Preston, qui tam, &c. v. Hunt

7 Wend. 53 | N.Y. Sup. Ct. | 1831

*54 By the Court,

Savage, Ch. J.

The only question which it seems f0 me necessary to consider, is whether a person buying a title to land not in the actual occupancy of the vendor, is to the penalty in the statute, unless the land be held adversely. The clause in the statute on which the action is founded is as follows: “ That no person shall buy or sell, or by any means procure any pretended right or title, or make or take any promise to any lands, tenements, or hereditaments, unless such person who shall so bargain, sell, covenant, or promise the same, or his ancestors, or those by whom he claims the same, have been in possession of the same, or of the reversion or remainder thereof, or taken the rents and profits thereof, for the space of one whole year next before the said bargain, &c. upon pain, &c.” In all the cases which I have examined upon this statute, two things seem to be necessary to complete the offence, to wit: 1st.

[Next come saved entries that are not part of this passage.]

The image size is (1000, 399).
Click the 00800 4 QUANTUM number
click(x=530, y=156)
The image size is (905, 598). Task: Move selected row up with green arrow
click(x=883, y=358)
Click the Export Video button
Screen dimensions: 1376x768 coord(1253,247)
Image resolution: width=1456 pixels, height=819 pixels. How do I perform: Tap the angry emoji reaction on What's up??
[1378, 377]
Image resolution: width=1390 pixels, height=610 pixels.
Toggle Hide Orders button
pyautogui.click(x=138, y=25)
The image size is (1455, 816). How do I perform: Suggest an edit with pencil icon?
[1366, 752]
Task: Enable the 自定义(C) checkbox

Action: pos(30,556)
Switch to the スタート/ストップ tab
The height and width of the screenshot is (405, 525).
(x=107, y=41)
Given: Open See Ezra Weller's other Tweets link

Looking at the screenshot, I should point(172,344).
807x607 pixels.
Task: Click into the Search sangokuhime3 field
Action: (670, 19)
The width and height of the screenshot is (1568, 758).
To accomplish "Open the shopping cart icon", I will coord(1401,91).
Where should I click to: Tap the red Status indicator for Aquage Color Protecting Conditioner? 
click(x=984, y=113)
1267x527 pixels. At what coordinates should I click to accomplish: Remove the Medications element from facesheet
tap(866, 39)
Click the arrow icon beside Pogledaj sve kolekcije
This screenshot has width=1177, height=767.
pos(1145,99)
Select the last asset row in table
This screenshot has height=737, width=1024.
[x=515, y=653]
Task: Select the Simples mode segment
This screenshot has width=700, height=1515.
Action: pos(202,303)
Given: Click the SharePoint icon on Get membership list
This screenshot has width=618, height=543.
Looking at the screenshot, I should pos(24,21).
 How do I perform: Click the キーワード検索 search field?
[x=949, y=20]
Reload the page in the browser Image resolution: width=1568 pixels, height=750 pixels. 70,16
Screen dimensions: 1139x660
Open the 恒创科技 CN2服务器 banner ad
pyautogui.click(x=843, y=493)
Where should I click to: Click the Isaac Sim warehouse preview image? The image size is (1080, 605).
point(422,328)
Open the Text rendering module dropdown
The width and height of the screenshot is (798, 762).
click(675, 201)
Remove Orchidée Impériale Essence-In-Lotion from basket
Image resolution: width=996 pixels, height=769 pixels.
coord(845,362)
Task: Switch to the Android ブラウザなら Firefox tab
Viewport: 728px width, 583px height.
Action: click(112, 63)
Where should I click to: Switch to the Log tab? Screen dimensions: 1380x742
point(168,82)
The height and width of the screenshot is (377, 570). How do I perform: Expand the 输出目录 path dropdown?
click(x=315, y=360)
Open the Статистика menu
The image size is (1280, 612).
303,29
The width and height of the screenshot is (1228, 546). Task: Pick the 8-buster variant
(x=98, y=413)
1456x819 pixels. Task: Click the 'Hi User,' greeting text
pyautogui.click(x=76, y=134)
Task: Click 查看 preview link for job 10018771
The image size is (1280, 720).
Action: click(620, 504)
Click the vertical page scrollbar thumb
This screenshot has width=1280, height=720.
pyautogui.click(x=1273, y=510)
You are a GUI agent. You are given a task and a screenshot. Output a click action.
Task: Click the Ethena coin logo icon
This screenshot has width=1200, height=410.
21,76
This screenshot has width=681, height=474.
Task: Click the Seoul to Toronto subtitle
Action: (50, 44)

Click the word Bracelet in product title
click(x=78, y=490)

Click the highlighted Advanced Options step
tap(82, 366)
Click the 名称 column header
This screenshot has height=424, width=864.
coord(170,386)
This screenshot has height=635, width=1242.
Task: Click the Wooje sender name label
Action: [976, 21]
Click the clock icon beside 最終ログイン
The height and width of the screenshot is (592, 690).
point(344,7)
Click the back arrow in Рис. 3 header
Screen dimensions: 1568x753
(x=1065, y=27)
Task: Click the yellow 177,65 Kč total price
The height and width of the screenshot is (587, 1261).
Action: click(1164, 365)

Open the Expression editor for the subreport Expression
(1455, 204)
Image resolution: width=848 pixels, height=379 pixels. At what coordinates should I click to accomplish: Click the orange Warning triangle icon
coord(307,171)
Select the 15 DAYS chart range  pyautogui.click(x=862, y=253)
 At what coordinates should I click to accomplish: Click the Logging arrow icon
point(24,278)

That the land shall be held adversely, and 2d. That the party prosecuted shall have knowledge of that fact. Thus, in Teele v. Fonda, 7 Johns R. 251, the court say the evidence is full and complete, that when the defendants purchased the lot, it was claimed and possessed under a title hostile to the Ogden title ; and all this was known to the defendant at the time of his purchase. And the case of Hassenfrats v. Kelly, 13 Johns. R. 466, seems to me decisive of this case. That was an action against the defendant for selling a lot of land; and Spencer, justice, says: “ To produce the consequences of a violation of a penal statute, it ought to appear expressly that there was a person in possession claiming to own the land. In the case of vendor of land, the statute does not make mention of knowledge of an adverse possession, but it does in the case of a purchaser; yet, in the case of the vendor, in the case last referred to, the court held that he would not incur the penalty by selling, unless he knew of the adverse possession.

In this case there was no pretence of an adverse possession. When the agent went to survey the land, a short time before the conveyance was executed, the occupant disclaimed holding under any pretence of title. The intendment of law in such case is, that the possession is in subserviency to the true title. It is immaterial how long the possession may have con-*55tinned; it was not hostile in its inception, nor did it become so at any subsequent period. Of course the defendant could have no knowledge of any adverse holding.

A new trial is granted, costs to abide the event.